Dal punto di vista di Rabat, questi numeri sono il frutto di una strategia combinata di apertura dei cieli, accordi bilaterali e investimenti in nuove rotte. Gli analisti marocchini sottolineano come il Paese stia sfruttando la posizione geografica per diventare un ponte tra continenti, attirando vettori low cost e compagnie tradizionali. Bruxelles guarda a questa accelerazione con un misto di interesse e cautela. Per l’Unione Europea, il Marocco si afferma come un partner affidabile nella connettività aerea, ma anche come un competitor per gli scali del Sud Europa: aeroporti come quelli di Barcellona, Roma Fiumicino o Milano Malpensa rischiano di perdere traffico di transito verso l’Africa subsahariana a favore di Casablanca. L’Italia, in particolare, potrebbe risentire del fenomeno: l’aumento dei voli diretti verso Marrakech e Agadir offre ai turisti italiani una via più breve e spesso più economica per raggiungere il Nord Africa, sottraendo passeggeri a scali nazionali che puntano sul lungo raggio.
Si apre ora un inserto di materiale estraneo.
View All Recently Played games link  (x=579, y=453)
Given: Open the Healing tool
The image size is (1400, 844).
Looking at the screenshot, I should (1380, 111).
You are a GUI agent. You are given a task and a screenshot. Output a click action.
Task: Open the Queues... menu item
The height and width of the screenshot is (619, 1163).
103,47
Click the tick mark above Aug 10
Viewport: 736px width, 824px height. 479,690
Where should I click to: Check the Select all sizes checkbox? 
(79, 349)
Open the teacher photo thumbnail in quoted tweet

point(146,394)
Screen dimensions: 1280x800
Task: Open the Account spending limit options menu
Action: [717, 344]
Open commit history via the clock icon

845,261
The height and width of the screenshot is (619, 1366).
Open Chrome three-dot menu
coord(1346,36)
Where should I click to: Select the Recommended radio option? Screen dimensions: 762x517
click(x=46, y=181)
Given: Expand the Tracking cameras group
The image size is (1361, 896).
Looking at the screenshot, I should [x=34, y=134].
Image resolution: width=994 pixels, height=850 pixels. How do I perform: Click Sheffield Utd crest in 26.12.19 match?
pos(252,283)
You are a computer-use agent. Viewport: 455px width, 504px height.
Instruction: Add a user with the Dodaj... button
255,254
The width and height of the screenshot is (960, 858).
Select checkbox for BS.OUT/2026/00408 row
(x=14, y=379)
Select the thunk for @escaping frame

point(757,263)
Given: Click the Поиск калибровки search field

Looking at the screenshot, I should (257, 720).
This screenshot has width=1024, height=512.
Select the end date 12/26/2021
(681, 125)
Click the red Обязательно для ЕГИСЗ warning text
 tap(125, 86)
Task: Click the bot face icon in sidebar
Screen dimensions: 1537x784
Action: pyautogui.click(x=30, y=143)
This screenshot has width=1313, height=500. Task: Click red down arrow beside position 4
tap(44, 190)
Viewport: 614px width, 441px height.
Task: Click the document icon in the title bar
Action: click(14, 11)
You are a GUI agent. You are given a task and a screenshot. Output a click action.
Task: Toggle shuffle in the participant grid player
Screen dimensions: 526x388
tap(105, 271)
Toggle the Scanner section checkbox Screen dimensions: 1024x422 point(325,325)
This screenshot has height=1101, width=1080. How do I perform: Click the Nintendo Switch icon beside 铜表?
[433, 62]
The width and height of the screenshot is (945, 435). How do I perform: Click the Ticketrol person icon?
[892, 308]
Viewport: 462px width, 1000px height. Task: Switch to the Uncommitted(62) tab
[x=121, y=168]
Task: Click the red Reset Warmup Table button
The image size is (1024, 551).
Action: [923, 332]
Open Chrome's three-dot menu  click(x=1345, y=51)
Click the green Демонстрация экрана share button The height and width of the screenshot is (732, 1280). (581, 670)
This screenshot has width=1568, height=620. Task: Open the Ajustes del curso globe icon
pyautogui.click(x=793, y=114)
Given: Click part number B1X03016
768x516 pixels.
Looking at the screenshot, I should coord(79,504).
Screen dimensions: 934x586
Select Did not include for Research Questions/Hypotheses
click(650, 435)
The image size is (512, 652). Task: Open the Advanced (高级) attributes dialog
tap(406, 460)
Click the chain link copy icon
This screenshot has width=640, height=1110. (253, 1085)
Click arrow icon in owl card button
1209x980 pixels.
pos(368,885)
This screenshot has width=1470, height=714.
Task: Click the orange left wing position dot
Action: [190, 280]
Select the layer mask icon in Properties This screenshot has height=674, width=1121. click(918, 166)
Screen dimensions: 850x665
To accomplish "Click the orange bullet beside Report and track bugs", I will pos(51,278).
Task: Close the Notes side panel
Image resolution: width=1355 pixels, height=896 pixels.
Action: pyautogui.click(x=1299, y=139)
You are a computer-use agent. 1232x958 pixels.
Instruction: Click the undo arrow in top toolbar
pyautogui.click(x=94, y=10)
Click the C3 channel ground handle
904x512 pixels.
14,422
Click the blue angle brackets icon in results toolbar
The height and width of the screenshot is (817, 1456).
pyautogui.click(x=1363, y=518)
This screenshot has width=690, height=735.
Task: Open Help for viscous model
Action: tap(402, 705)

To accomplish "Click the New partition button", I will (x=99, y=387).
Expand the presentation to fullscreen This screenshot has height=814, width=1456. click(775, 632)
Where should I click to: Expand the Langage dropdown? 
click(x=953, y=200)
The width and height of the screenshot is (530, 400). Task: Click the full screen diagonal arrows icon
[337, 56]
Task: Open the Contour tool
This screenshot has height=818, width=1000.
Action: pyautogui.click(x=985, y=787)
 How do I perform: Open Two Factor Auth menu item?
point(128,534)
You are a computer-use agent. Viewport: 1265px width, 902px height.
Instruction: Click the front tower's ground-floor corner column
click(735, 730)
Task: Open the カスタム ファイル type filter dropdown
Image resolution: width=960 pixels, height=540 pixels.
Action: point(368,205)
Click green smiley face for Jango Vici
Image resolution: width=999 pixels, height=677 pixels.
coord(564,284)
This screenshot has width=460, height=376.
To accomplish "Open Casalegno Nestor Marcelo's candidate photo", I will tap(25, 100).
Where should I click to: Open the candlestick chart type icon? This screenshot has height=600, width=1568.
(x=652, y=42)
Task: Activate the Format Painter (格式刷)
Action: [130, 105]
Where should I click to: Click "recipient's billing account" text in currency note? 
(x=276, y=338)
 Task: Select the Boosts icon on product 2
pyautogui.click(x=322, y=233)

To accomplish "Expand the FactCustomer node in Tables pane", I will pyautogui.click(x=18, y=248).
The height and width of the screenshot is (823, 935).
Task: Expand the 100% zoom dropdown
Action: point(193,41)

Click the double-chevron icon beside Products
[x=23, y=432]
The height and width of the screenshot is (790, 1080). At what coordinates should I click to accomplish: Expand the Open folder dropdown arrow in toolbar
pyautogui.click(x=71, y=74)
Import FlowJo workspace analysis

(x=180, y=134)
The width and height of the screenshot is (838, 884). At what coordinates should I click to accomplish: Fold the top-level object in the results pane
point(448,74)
Guardando avanti, il trend appare solido. Le previsioni per il 2026 indicano che il Marocco potrebbe superare la soglia dei 35 milioni di passeggeri annui, spinto anche dall’effetto traino dei grandi eventi sportivi in programma, come la Coppa d’Africa 2025 e la candidatura per il Mondiale 2030. Tuttavia, restano sul tavolo incognite non trascurabili: il rincaro del carburante, le tensioni geopolitiche nel Sahel e la possibile saturazione degli hub principali potrebbero frenare la crescita. Per ora, il Regno alawita continua a volare alto, e a Bruxelles come a Roma si prende nota.